THE PROBLEM: Find the word "will" in the material below and gather every line that contains it.
-- INFORMATION SHOWN follows --
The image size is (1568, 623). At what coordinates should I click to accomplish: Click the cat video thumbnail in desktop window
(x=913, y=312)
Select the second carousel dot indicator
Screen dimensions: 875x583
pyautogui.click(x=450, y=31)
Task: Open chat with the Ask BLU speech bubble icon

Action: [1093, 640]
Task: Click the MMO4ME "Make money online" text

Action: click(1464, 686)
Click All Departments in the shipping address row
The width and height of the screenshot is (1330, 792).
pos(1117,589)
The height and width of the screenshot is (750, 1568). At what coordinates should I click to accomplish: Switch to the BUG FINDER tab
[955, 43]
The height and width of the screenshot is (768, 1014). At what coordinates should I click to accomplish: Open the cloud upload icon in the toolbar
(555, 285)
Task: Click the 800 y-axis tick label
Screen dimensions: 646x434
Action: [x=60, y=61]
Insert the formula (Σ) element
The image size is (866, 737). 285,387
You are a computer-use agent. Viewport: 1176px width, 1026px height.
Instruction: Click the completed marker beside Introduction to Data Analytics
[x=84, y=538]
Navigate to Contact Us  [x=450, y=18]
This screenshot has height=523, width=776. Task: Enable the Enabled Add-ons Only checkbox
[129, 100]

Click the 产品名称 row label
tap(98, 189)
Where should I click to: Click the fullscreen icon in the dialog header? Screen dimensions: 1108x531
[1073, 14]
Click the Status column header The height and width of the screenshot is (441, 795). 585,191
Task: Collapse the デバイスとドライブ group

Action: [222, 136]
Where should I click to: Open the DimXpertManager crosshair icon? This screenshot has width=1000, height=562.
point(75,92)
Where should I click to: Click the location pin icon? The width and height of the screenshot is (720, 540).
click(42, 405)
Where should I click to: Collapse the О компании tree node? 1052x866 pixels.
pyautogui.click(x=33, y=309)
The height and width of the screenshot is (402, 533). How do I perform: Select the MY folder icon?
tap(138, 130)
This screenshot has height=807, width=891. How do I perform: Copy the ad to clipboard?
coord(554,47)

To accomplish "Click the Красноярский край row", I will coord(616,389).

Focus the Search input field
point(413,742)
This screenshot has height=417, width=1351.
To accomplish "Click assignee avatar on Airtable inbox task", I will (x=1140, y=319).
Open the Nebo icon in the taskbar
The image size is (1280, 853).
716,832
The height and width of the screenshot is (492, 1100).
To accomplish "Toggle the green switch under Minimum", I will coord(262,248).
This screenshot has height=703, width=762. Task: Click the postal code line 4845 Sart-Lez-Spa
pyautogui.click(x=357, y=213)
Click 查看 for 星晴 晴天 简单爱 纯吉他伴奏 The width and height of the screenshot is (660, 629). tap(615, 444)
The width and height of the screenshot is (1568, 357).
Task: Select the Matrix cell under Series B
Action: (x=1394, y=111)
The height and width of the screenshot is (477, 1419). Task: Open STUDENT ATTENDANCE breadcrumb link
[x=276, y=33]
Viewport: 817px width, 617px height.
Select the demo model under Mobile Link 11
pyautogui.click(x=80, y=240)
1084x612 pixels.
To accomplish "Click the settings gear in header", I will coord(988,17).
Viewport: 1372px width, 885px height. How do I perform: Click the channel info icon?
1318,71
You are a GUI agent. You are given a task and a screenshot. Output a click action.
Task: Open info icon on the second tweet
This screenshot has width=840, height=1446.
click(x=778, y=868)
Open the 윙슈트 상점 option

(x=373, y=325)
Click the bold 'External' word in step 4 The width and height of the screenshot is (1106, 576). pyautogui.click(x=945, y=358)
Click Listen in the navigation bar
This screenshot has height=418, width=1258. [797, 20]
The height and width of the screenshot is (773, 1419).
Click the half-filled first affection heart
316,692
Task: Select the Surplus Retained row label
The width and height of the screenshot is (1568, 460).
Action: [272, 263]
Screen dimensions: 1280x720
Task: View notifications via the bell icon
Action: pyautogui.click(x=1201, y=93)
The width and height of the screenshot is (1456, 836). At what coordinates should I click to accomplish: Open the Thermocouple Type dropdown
-- INFORMATION SHOWN concluded --
OUTPUT BELOW:
To accomplish "Click the Красноярский край row", I will coord(616,389).
To accomplish "Click assignee avatar on Airtable inbox task", I will (x=1140, y=319).
To accomplish "Toggle the green switch under Minimum", I will coord(262,248).
To accomplish "Click the settings gear in header", I will coord(988,17).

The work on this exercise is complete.